Copy out the rows below word for word, from the line with "at (626, 32)." to the line with "What do you see at coordinates (1413, 725)", including both of those lines.

PROVIDED MATERIAL =
□ □ □ □

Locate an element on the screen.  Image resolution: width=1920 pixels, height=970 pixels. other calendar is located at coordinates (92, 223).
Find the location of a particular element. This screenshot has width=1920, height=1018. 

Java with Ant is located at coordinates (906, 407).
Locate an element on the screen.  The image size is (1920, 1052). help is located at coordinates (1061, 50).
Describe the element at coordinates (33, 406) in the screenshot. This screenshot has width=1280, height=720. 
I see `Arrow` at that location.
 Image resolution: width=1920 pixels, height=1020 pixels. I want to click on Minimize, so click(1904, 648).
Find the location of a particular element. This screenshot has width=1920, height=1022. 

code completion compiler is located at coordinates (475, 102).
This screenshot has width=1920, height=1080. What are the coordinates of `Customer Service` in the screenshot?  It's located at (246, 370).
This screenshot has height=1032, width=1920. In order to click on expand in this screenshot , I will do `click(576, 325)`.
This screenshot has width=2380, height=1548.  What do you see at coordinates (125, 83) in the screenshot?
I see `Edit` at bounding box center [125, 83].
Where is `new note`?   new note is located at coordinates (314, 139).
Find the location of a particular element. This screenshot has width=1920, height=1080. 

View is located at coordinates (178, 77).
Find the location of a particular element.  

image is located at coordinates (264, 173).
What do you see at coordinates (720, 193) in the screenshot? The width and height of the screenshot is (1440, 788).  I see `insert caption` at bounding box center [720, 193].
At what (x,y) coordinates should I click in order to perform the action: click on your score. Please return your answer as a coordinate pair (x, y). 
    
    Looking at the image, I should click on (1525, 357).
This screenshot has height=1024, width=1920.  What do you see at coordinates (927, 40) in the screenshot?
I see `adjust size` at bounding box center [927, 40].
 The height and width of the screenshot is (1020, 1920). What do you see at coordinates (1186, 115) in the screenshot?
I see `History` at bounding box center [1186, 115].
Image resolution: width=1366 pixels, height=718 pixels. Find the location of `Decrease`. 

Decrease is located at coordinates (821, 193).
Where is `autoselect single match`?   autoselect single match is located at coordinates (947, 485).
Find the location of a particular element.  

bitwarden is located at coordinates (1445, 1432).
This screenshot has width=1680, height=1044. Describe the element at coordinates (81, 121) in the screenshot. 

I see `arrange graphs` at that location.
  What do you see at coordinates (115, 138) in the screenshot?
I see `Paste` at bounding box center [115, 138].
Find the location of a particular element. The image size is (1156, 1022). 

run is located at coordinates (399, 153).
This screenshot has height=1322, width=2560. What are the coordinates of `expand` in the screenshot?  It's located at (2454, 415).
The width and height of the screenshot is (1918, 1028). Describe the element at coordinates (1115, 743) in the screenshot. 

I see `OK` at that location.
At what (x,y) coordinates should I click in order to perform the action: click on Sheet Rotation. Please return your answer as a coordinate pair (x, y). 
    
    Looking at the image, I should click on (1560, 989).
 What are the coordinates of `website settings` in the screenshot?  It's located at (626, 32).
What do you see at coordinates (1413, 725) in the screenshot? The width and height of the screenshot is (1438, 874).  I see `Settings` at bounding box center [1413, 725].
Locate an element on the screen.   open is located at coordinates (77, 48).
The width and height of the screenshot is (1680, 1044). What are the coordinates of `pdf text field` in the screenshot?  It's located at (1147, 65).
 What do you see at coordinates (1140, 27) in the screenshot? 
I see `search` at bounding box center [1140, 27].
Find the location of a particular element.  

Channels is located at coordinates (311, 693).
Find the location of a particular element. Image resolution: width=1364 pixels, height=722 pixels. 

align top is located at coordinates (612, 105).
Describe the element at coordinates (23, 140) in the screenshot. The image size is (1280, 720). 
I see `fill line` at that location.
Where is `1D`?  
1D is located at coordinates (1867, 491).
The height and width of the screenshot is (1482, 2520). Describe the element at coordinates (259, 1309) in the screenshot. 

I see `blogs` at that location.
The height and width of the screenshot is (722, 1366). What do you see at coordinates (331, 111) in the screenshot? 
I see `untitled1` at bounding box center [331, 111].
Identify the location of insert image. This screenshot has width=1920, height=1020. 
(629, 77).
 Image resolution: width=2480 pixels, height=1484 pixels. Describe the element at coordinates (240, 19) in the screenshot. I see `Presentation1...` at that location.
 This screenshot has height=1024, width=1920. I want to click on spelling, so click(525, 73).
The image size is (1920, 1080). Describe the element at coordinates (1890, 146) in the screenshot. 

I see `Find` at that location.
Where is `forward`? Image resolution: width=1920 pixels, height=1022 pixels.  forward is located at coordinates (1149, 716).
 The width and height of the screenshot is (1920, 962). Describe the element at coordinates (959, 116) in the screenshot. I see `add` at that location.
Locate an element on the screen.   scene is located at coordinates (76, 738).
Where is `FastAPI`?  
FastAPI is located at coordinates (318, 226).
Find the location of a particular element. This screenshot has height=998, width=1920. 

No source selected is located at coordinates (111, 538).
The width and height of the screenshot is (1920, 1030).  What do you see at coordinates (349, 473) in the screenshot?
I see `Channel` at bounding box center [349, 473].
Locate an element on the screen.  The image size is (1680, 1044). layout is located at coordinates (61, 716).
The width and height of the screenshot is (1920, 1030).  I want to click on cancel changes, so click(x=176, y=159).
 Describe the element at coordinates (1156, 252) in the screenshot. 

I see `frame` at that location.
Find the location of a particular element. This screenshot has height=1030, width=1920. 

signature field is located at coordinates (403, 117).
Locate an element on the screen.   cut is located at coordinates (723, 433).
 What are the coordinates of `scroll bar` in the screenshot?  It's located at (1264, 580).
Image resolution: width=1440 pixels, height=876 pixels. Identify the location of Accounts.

□ □ □ □

EXERCISE OUTPUT =
 What are the coordinates of `website settings` in the screenshot?  It's located at (626, 32).
What do you see at coordinates (1413, 725) in the screenshot? The width and height of the screenshot is (1438, 874).  I see `Settings` at bounding box center [1413, 725].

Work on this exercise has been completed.